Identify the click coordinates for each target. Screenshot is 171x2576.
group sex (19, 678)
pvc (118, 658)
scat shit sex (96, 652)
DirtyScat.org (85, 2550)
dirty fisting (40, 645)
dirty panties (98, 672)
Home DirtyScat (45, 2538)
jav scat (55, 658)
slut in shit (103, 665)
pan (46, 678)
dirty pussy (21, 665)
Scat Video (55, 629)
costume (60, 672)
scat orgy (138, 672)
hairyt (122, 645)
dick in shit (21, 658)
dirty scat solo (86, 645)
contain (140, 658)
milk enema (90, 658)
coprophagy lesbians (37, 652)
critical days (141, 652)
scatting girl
◇ ◇ ◇ ◇ ◇
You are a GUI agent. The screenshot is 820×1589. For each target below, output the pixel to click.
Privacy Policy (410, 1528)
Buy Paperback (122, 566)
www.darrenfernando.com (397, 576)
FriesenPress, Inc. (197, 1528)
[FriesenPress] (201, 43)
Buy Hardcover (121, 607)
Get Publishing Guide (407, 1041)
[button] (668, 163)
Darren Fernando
◇ ◇ ◇ ◇ ◇
Problem requirements: Using the records above, write out exactly the lines between the one holding "Identify the click" and the one holding "scatting girl", inclusive; leave everything else out.

Answer area:
Identify the click coordinates for each target. Screenshot is 171x2576.
group sex (19, 678)
pvc (118, 658)
scat shit sex (96, 652)
DirtyScat.org (85, 2550)
dirty fisting (40, 645)
dirty panties (98, 672)
Home DirtyScat (45, 2538)
jav scat (55, 658)
slut in shit (103, 665)
pan (46, 678)
dirty pussy (21, 665)
Scat Video (55, 629)
costume (60, 672)
scat orgy (138, 672)
hairyt (122, 645)
dick in shit (21, 658)
dirty scat solo (86, 645)
contain (140, 658)
milk enema (90, 658)
coprophagy lesbians (37, 652)
critical days (141, 652)
scatting girl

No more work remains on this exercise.